If anyone has ever closed on a HUD inspired (guaranteed) loan, you know that there are millions of forms that are designed to provide notice of the borrowers’ rights and responsibilities. The prevailing view of policy makers was let the borrower beware, give them notice, and then let them make the mortgage– move the closing along.
The present housing crisis, however, has everyone re-thinking whether the borrowers are really getting well advised about the meaning of all these lending terms, prices, fees, etc. Hardly surprising given American’s thirst for debt and former “equity” in their homes.
The problem, however, should not be so prevalent in New York, where attorneys are still largely responsible for closing with clients and, presumably, advising them of the mortgage process.
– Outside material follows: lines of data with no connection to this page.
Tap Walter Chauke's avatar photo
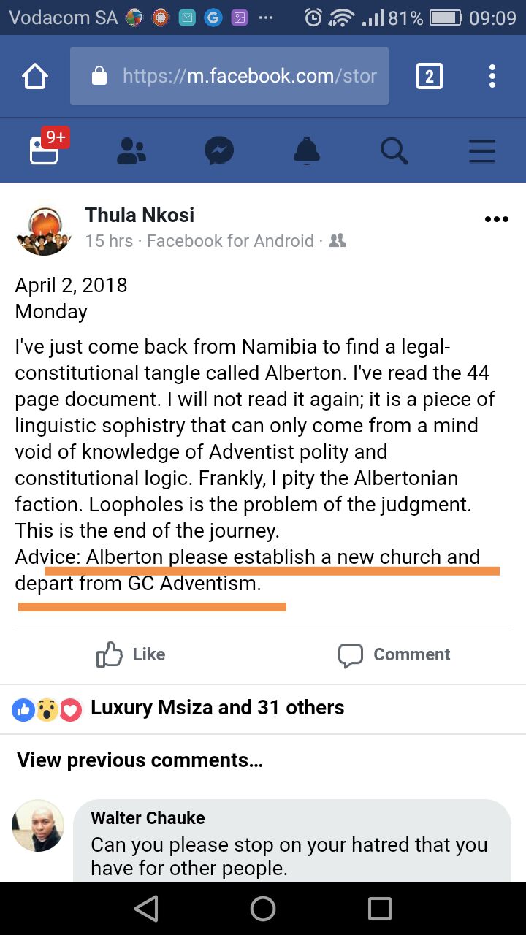Viewport: 526px width, 935px height. pyautogui.click(x=38, y=825)
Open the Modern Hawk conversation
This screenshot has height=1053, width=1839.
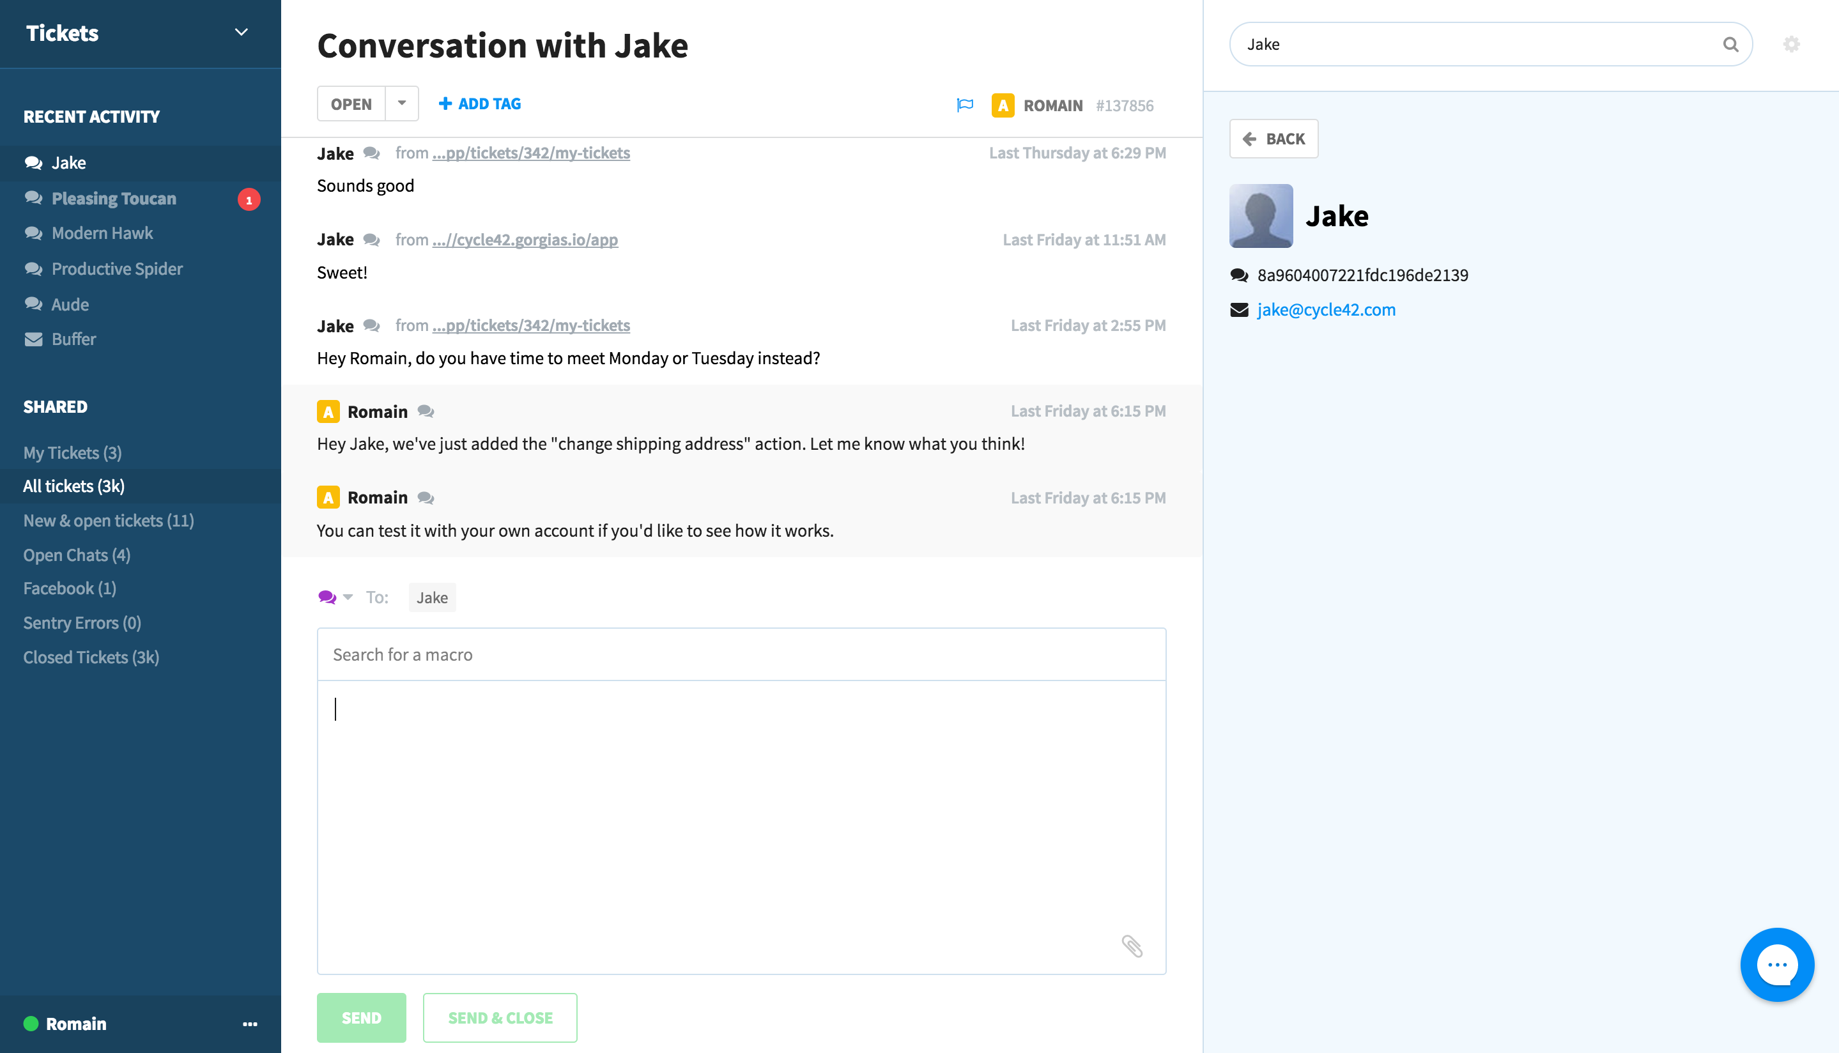coord(102,233)
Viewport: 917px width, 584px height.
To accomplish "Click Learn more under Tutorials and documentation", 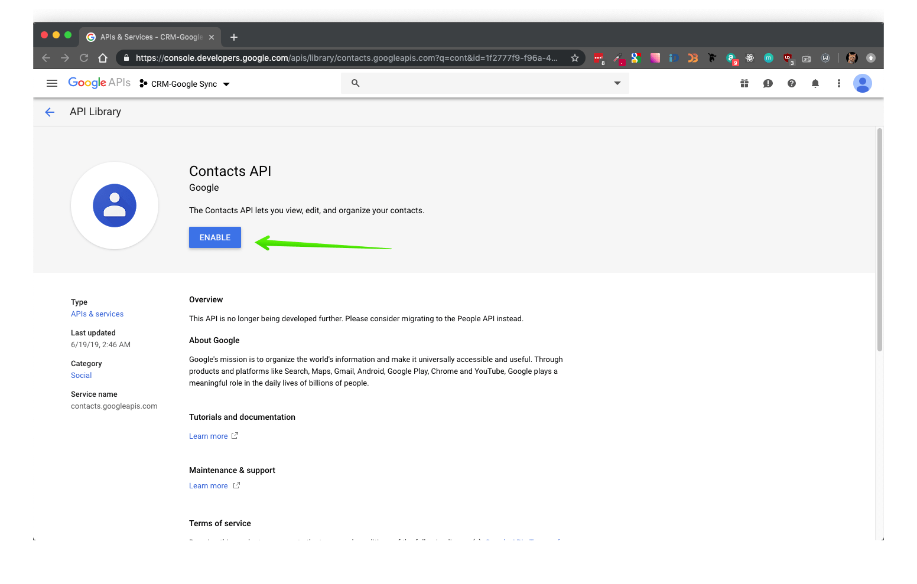I will pos(208,436).
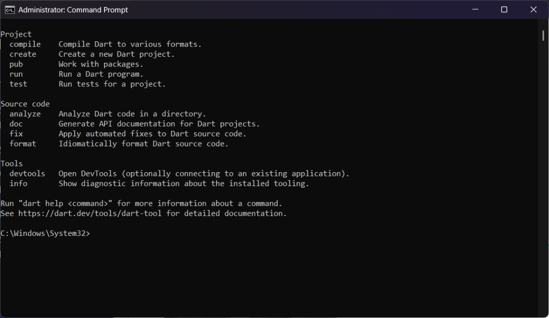Viewport: 549px width, 318px height.
Task: Click the C:\Windows\System32> prompt line
Action: click(46, 233)
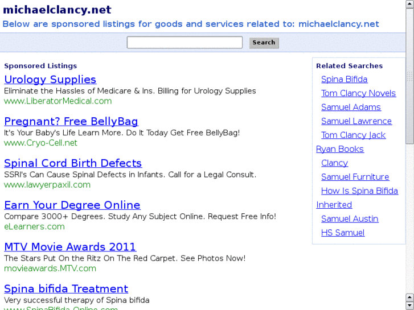Open the Samuel Lawrence related search
This screenshot has height=310, width=414.
click(356, 121)
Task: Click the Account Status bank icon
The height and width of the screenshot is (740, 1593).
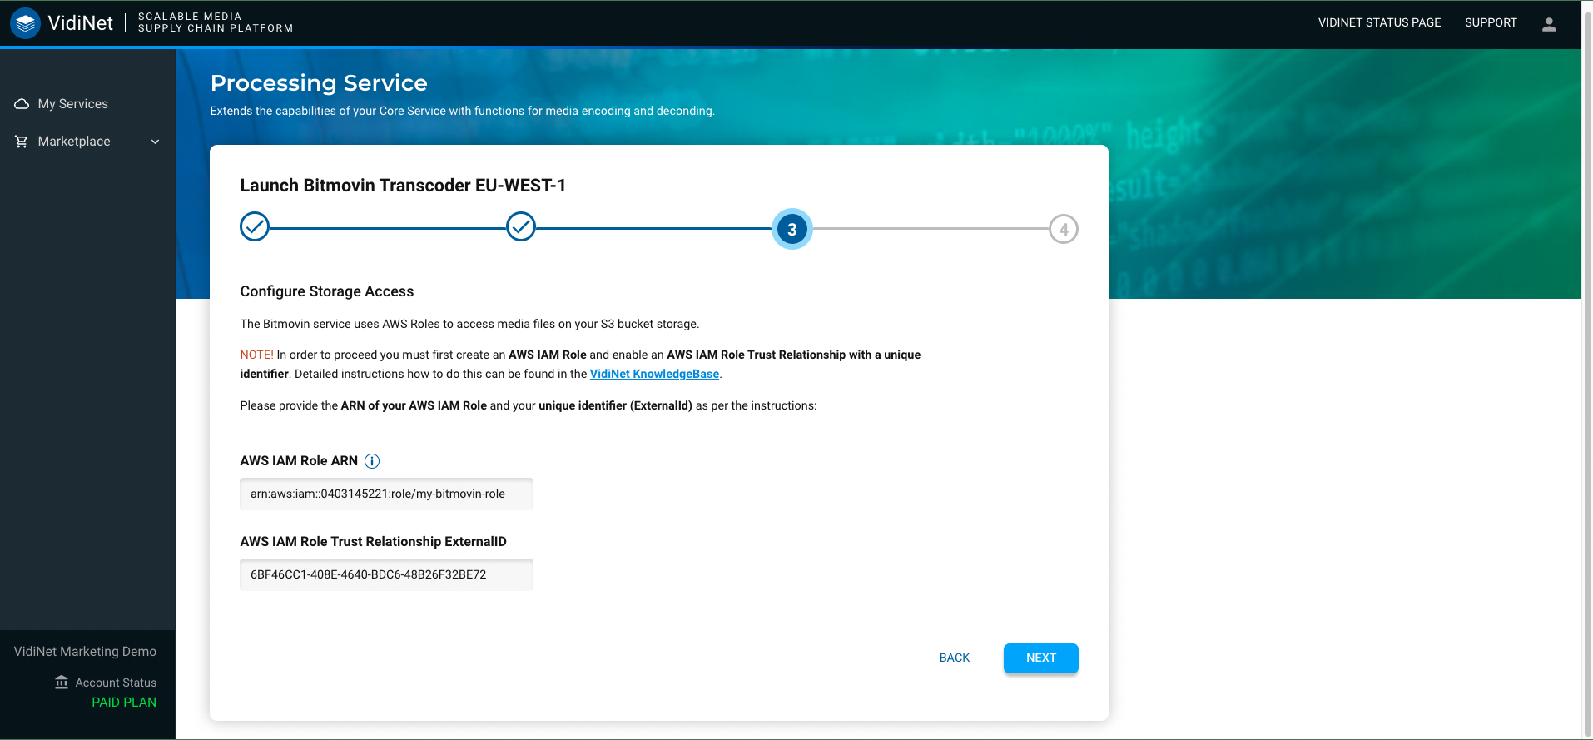Action: [x=62, y=683]
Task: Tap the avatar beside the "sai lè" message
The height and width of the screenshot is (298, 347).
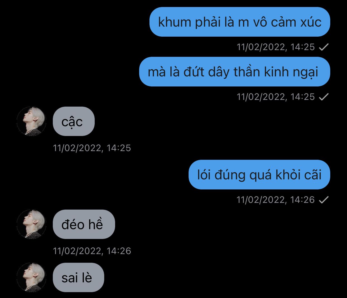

Nevertheless, the policy makers don’t want anyone looking at them for the blame. So, the Department of Housing and Urban Development recently released a new set of rules designed to help homeowners understand the products they are borrowing against. The update modifies the Real Estate Settlement Procedures Act, known as RESPA (enacted 1974).
Various industry lobbyists, lenders and others involved in mortgage transactions opposed the new rules, but HUD pressed them through anyway. Note, however, that HUD officials still have no enforcement mechanisms to require or penalize non-compliance, but state and federal regulators could insist on “compliance” with the federal rules. Indeed, the threats of class actions may also “encourage” lenders to comply.
Now, in addition to the standard HUD form signed at closing, the revised “good-faith estimate” for borrowers will explain rates, fees, any prepayment penalties and the possibility of later increases in monthly payments. Fortunately, closing attorneys avoided having to orally read the disclosures to the closing participants!!
The new HUD-1 form (January 1, 2010) is designed to help consumers before they sign so that they can compare the promises made by the lender with what they are actually being charged at the closing. Again, borrowers will not have the opportunity to review the new forms at the comfort of their home kitchen, because they will only be given the HUD-1 form shortly before the closing. Why can’t we just get the Truth in Lending Document from all prospective Lenders so we can compare the Annual Percentage Rates for each particular loan.
The new form should also help consumers understand that the broker is being paid in fees, often called “yield spread premiums.”
The bottom line– hire competent New York real estate attorneys to represent you at your mortgage closing, or get a competent mortgage broker to explain the different products. Then, if you cannot pay the mortgage, expect to be foreclosed upon.